### RAW DATA:
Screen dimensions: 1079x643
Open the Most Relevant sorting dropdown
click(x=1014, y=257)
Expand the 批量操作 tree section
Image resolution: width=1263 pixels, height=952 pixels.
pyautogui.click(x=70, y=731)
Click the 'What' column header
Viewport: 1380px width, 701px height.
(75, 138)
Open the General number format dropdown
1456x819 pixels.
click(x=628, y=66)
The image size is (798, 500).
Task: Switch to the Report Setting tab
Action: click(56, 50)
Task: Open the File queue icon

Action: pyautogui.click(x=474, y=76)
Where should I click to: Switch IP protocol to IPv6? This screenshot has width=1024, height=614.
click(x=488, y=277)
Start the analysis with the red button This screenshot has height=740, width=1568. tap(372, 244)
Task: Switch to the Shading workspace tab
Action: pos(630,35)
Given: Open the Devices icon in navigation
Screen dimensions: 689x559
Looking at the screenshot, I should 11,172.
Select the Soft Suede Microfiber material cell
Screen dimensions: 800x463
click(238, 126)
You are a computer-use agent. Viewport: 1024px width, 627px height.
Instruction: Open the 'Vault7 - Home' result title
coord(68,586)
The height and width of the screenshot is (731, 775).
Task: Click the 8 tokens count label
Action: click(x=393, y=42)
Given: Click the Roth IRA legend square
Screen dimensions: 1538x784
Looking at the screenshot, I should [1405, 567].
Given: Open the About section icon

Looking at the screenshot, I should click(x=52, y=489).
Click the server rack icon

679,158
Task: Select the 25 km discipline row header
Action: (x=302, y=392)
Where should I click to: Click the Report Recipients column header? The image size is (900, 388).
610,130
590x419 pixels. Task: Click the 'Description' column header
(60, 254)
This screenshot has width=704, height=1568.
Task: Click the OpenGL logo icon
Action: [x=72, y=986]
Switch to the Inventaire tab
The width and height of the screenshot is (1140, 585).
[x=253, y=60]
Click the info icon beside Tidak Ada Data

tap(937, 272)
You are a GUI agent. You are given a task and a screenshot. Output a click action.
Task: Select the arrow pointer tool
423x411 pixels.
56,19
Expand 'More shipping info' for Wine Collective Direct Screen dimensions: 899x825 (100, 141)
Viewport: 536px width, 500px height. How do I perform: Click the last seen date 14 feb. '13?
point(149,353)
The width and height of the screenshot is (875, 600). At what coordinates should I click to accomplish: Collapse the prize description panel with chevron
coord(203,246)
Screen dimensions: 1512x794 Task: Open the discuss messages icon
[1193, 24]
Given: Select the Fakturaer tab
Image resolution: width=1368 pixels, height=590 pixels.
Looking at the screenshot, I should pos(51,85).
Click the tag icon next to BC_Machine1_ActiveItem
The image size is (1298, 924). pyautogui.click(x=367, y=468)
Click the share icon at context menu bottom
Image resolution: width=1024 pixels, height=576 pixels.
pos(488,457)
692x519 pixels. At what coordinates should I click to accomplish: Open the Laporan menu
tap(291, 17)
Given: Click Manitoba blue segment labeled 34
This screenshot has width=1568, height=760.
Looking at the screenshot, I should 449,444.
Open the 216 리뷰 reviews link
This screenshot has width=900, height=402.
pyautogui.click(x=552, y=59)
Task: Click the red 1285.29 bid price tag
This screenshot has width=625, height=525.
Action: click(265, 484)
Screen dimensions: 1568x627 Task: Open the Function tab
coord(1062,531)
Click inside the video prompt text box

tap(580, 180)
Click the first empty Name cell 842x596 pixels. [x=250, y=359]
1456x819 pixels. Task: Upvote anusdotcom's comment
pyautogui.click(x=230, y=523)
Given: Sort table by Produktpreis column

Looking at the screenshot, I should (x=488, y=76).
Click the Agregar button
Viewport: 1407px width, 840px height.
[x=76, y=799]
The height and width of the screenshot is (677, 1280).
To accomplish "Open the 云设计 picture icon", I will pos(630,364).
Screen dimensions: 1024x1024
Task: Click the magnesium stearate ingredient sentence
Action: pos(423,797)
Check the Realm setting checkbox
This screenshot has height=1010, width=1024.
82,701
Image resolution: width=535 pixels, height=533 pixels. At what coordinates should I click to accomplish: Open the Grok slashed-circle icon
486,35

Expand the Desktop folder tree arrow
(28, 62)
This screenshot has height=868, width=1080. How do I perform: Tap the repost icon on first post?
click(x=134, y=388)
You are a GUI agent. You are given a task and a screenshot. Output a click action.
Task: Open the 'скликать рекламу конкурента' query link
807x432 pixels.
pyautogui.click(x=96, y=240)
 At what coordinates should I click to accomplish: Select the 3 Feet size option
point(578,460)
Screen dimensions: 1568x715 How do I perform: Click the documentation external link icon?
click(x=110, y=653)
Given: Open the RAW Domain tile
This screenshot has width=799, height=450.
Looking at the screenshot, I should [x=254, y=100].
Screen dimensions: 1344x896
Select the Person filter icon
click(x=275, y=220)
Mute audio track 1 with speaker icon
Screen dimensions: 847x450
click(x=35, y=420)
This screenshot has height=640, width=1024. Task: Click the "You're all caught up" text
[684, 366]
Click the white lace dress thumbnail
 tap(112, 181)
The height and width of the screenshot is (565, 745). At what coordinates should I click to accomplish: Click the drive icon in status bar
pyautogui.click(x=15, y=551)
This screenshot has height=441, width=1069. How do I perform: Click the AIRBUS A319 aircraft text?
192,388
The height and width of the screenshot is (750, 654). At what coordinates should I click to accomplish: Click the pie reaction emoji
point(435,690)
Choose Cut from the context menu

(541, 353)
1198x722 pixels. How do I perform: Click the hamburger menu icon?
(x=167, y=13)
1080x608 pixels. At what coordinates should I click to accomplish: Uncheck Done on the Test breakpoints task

### WORK REQUEST:
Nothing but an exact copy of the lines from the first one above through the line holding "Open the General number format dropdown" should be returned.

### OUTPUT OF THE EXERCISE:
Screen dimensions: 1079x643
Open the Most Relevant sorting dropdown
click(x=1014, y=257)
Expand the 批量操作 tree section
Image resolution: width=1263 pixels, height=952 pixels.
pyautogui.click(x=70, y=731)
Click the 'What' column header
Viewport: 1380px width, 701px height.
(75, 138)
Open the General number format dropdown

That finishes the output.